DeepSea icon indicating copy to clipboard operation
DeepSea copied to clipboard

Add migration of MONs from levelDB to rocksDB after upgrade to Luminous

Open Martin-Weiss opened this issue 5 years ago • 4 comments

Description of Issue/Question

Just had to learn that one major difference between Luminous and pre-Luminous ceph is that previous versions use "levelDB" and new MONs deployed with Luminous use "rocksDB".

Due to performance and reliabilty reasons it might be a good idea to upgrade the MONs from levelDB to rocksDB after/as part of the migration from pre-Luminous to Luminous.

With this issue we should add a deepsea enhancement for a rolling monitor upgrade Probably just delete and re-create one mon after the other but keep in mind that this means reducing 3 -> 2 MONs or 5 -> 4 MONs temporarily.

Please lets discuss the pros and cons on this topic with this issue..

Martin-Weiss avatar Aug 15 '18 12:08 Martin-Weiss

  1. how 'recommended' or 'neccessary' is that in the eyes of upstream?

  2. at what point will an update from one version to another deprecate leveldb? ( if )

  3. We can do that with stage5, stage3 cycles right now

  4. re. reducing n->n-1. We can always first add one more and then remove one of the 'old' monitors.

jschmid1 avatar Aug 15 '18 14:08 jschmid1

Am 15.08.2018 um 16:31 schrieb Joshua Schmid [email protected]:

how 'recommended' or 'neccessary' is that in the eyes of upstream?

This needs to be answered from upstream. From my point of view „upgraded clusters“ should be identical to „new deployments“ and as all new deployments have rocksDB for the MONs the upgrade process also should upgrade the MONs db to rocksDB.

at what point will an update from one version to another deprecate leveldb? ( if )

This also needs to be answered from someone else.

We can do that with stage5, stage3 cycles right now

That was also my hope.

re. reducing n->n-1. We can always first add one more and then remove one of the 'old' monitors.

Unfortunately it is not always possible to add further MONs before removing one as this would require more servers / at least two servers for MONs per data center. (Think about having one MON in a third datacenter). Or can we add a second MON on a server that already has a MON running?

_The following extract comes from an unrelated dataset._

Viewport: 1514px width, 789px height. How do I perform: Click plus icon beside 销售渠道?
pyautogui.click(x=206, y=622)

— You are receiving this because you authored the thread. Reply to this email directly, view it on GitHub, or mute the thread.

Martin-Weiss avatar Aug 15 '18 15:08 Martin-Weiss

@jecluis Would you agree that the conversion from LevelDB to RocksDB is desirable? Could you please comment on the above? Thanks!

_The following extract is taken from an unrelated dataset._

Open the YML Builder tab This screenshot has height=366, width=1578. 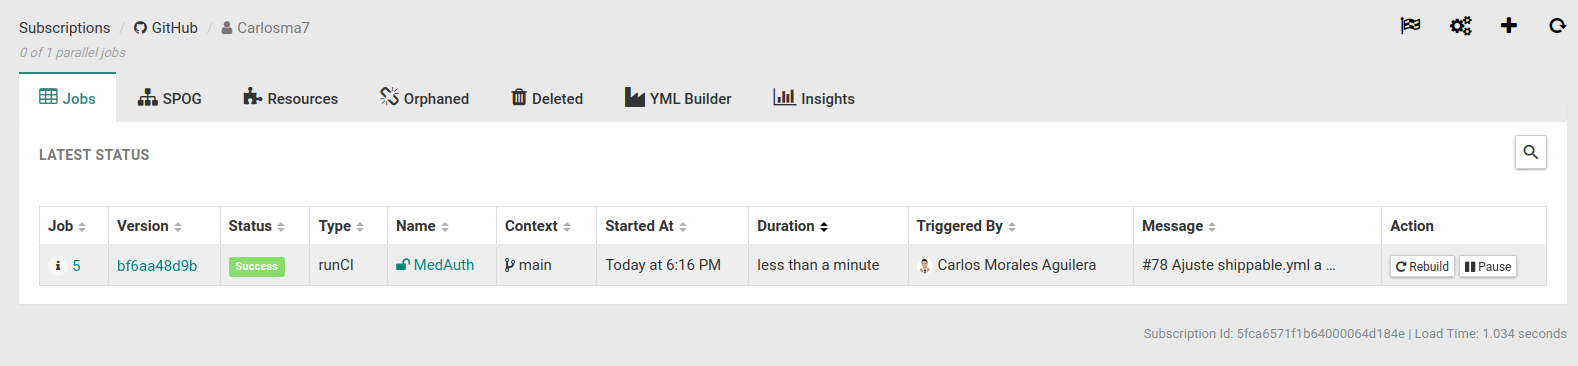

l-mb avatar Aug 16 '18 07:08 l-mb

I'd say this is very much desirable, given rocksdb tends to perform a lot better than leveldb, especially when compacting the store. It is also the default upstream. I'm wary about forcing the migration down an existing deployment's throat though, but having said support would definitely be ideal.

The only problem with this is that there's no online conversion mechanism, and no tooling to enable offline conversion either. Even if we had offline conversion, there would likely be no benefits from it versus removing a monitor and recreating it, given a conversion would likely take time and when it finished the monitor would likely need to synchronize with the quorum.

We may want to step back a little and figure out whether an online conversion would be feasible though. The idea of running with less monitors while we are migrating bothers me.

jecluis avatar Aug 16 '18 10:08 jecluis